When it comes to choosing a donor, sometimes I wish I were Caucasian? Isn’t that crazy? There are so many Caucasian donors everywhere. Asian donors are a hot commodity. If I were a Caucasian, I could go anywhere. But I am not, so I’ll have to scratch that idea.
So yeah, I will come up with my list of questions and learn as much about the donor program at my current clinic as much as possible. In terms of my current cycle, I am on cycle day 13 today.

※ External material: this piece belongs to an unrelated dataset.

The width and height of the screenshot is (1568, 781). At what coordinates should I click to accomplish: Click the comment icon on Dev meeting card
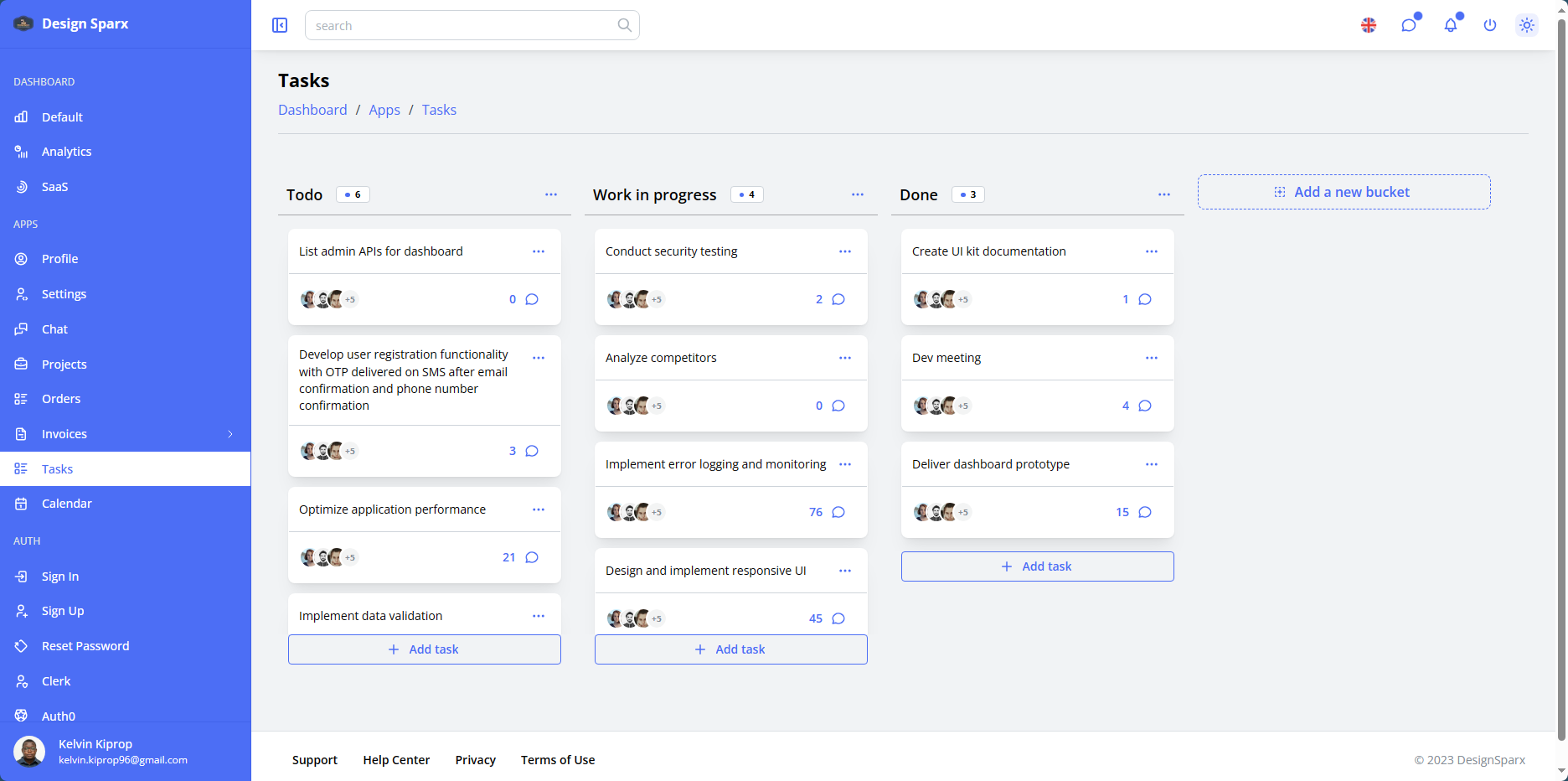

Since I’ve been having retrievals on cycle day 14, I didn’t think that I’d ovulate any time earlier than cycle day 11. Imagine my surprise when my basal body temperature jumped yesterday, on cycle day 12. That means that I most likely ovulated on cycle day 11. And guess what? Bob and I didn’t time things well. We baby danced on cycle day 7 and were too busy or tired to do anything on cycle day 8, 9, 10, or 11. When I woke up with a big temperature shift, I almost cursed out loud. We missed the window!! Not that I thought that we would get pregnant miraculously on our month off. But I still wanted to try our best to catch the egg. So we did it after the fact but we were one whole day late. Oh well. I was tracking my ovulation not so much for catching the egg but to gauge when I should start taking Estrace for priming. I guess one good thing about ovulating early is that I can start my next cycle early. If I did indeed ovulate on cycle day 11, I am looking at AF coming on 12/31, 1/1, or 1/2. I hope my period doesn’t come any earlier than that because of our holiday trip to the coast from 12/28 to 12/31. I don’t want to cut my trip short just for the baseline ultrasound.
For those of you who have used an agency for your donor egg cycles, was it really pricey? Are there any tips you can share with me? Thanks in advance for your help.
I’ll let you all know what I learn after Monday. Have a great weekend!